In [1]:
# imports
import tensorflow as tf
import tensorflow_datasets as tfds
from tensorflow.keras import Sequential
from tensorflow.keras import layers
from tensorflow.keras import callbacks
from tensorflow.keras import utils
utils.set_random_seed(27)

In [2]:
# loading data
(train_ds, test_ds), info = tfds.load(name='imdb_reviews', split=['train', 'test'], 
                                      with_info=True, as_supervised=True, shuffle_files=True)

In [3]:
# looking at data
for i in train_ds.take(5).as_numpy_iterator():
  print('Text:', i[0], '\n', 'Label:', i[1], '\n')

Text: b"This was an absolutely terrible movie. Don't be lured in by Christopher Walken or Michael Ironside. Both are great actors, but this must simply be their worst role in history. Even their great acting could not redeem this movie's ridiculous storyline. This movie is an early nineties US propaganda piece. The most pathetic scenes were those when the Columbian rebels were making their cases for revolutions. Maria Conchita Alonso appeared phony, and her pseudo-love affair with Walken was nothing but a pathetic emotional plug in a movie that was devoid of any real meaning. I am disappointed that there are movies like this, ruining actor's like Christopher Walken's good name. I could barely sit through it." 
 Label: 0 

Text: b'I have been known to fall asleep during films, but this is usually due to a combination of things including, really tired, being warm and comfortable on the sette and having just eaten a lot. However on this occasion I fell asleep because the film was rubbish.

In [4]:
# getting size of train, test sets
print('Train set size:', info.splits['train'].num_examples)
print('Test set size:', info.splits['test'].num_examples)

Train set size: 25000
Test set size: 25000


In [5]:
# getting dtype of train, test sets
print('Text', info.features['text'].tf_dtype)
print('Label', info.features['label'].tf_dtype)

Text <dtype: 'string'>
Label <dtype: 'int64'>


In [6]:
# getting info of target feature
print('Number of classes:', info.features['label'].num_classes)
print('Class names:', info.features['label'].names)

Number of classes: 2
Class names: ['neg', 'pos']


In [7]:
# text vetorization
Vectorizer = layers.TextVectorization(max_tokens=1000+2, pad_to_max_tokens=True, standardize='lower_and_strip_punctuation', 
                                      split='whitespace', output_mode='int', output_sequence_length=100)
reviews = train_ds.map(lambda text, label: text)
Vectorizer.adapt(reviews)
Vectorizer(reviews.take(1).get_single_element())

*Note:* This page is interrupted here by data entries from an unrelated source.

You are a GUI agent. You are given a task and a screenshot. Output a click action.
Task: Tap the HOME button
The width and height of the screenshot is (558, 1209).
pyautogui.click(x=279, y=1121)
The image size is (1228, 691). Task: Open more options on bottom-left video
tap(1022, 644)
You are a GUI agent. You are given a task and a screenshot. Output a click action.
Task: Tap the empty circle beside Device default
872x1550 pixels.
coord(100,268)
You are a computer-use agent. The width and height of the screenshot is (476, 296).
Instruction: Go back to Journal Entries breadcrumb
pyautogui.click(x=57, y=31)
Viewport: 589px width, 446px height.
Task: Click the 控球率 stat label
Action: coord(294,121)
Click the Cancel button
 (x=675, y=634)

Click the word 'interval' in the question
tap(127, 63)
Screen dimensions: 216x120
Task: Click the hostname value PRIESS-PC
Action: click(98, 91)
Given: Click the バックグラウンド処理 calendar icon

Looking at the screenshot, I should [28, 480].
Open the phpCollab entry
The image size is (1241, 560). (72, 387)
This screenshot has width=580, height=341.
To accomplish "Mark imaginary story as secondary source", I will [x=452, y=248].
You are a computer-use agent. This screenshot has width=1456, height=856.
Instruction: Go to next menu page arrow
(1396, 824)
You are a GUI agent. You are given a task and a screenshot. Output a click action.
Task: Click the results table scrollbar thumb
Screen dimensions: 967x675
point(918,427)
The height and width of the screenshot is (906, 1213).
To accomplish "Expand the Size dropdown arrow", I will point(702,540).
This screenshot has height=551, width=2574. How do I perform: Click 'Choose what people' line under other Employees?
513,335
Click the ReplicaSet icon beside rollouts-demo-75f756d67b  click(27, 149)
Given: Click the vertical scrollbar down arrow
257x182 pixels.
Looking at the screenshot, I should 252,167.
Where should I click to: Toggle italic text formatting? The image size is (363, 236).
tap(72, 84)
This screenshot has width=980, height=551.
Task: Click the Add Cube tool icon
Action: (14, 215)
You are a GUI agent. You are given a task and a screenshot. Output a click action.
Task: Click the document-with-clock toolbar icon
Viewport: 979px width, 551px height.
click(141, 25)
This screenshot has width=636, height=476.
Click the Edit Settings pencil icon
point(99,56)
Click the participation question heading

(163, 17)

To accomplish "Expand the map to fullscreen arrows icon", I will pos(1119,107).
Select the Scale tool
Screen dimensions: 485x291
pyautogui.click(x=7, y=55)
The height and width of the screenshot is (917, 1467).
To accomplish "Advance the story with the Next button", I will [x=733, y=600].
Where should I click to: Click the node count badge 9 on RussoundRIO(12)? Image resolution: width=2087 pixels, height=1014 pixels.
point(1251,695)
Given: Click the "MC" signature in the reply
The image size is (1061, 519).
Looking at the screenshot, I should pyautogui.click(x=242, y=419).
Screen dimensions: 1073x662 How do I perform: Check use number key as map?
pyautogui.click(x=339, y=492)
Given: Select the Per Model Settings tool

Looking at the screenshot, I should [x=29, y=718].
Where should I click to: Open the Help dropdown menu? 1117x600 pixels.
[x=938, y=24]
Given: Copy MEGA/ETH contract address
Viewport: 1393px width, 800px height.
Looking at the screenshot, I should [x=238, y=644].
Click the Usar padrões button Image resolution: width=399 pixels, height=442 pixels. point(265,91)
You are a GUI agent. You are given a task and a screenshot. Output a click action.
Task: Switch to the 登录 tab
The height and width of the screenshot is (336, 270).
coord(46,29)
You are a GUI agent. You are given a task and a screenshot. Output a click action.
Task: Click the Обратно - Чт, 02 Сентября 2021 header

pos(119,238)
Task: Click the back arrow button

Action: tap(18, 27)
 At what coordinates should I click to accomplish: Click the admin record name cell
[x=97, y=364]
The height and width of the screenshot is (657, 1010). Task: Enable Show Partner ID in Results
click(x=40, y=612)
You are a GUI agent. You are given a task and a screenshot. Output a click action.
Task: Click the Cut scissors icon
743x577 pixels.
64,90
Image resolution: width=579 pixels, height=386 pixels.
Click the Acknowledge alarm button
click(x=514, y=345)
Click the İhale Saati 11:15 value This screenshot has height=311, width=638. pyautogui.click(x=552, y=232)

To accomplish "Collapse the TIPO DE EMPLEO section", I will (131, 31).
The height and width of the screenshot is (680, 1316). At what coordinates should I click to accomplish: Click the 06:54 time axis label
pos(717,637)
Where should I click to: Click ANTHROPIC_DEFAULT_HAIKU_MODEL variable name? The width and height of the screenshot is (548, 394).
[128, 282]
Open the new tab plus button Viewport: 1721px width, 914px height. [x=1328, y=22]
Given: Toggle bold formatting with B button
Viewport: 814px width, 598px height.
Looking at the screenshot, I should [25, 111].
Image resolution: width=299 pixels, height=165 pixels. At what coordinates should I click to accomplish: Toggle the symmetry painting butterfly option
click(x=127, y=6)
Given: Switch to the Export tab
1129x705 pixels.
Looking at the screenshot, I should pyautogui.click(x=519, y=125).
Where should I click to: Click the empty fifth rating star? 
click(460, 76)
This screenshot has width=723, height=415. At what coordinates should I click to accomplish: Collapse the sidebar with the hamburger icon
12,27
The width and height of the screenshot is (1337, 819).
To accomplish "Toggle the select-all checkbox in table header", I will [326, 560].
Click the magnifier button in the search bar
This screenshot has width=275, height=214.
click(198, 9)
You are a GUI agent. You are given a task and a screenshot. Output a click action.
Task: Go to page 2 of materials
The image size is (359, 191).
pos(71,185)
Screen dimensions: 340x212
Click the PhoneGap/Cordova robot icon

<tf.Tensor: shape=(100,), dtype=int64, numpy=
array([ 11,  14,  34, 412, 384,  18,  90,  28,   1,   8,  33,   1,   1,
        42, 487,   1, 191,  24,  85, 152,  19,  11, 217, 316,  28,  65,
       240, 214,   8, 489,  54,  65,  85, 112,  96,  22,   1,  11,  93,
       642, 743,  11,  18,   7,  34, 394,   1, 170,   1, 408,   2,  88,
         1, 137,  66, 144,  51,   2,   1,   1,  66, 245,  65,   1,  16,
         1,   1,   1,   1,   1,   1,   3,  40,   1,   1,  17,   1,  14,
       158,  19,   4,   1, 891,   1,   8,   4,  18,  12,  14,   1,   5,
        99, 146,   1,  10, 237, 704,  12,  48,  24])>

In [8]:
# building input pipeline
train_ds = train_ds.shuffle(len(train_ds)).batch(32).cache().prefetch(tf.data.AUTOTUNE)
test_ds = test_ds.batch(32).prefetch(tf.data.AUTOTUNE)

In [9]:
# model building
model = Sequential()
model.add(layers.Input(shape=(1,), dtype=tf.string))
model.add(Vectorizer)
model.add(layers.Embedding(input_dim=Vectorizer.vocabulary_size(), output_dim=2, input_length=(100)))
model.add(layers.LSTM(units=32, activation='tanh', return_sequences=True, dropout=0.4, input_shape=(32, 100, 1)))
model.add(layers.BatchNormalization())
model.add(layers.LSTM(units=16, activation='tanh', dropout=0.4))
model.add(layers.BatchNormalization())
model.add(layers.Dense(units=8, activation='relu'))
model.add(layers.Dense(units=1, activation='sigmoid'))

In [10]:
# model summary
model.summary()

Model: "sequential"
_________________________________________________________________
 Layer (type)                Output Shape              Param #   
 text_vectorization (TextVec  (None, 100)              0         
 torization)                                                     
                                                                 
 embedding (Embedding)       (None, 100, 2)            2004      
                                                                 
 lstm (LSTM)                 (None, 100, 32)           4480      
                                                                 
 batch_normalization (BatchN  (None, 100, 32)          128       
 ormalization)                                                   
                                                                 
 lstm_1 (LSTM)               (None, 16)                3136      
                                                                 
 batch_normalization_1 (Batc  (None, 16)               6

In [11]:
# model config
model.compile(loss='binary_crossentropy', optimizer='adam', metrics=['accuracy'])

In [12]:
# model training
history = model.fit(train_ds, verbose=1)



In [13]:
# model evaluation
scores = model.evaluate(test_ds, verbose=0)
print('Accuracy:', round(scores[1] * 100, 2))

Accuracy: 69.7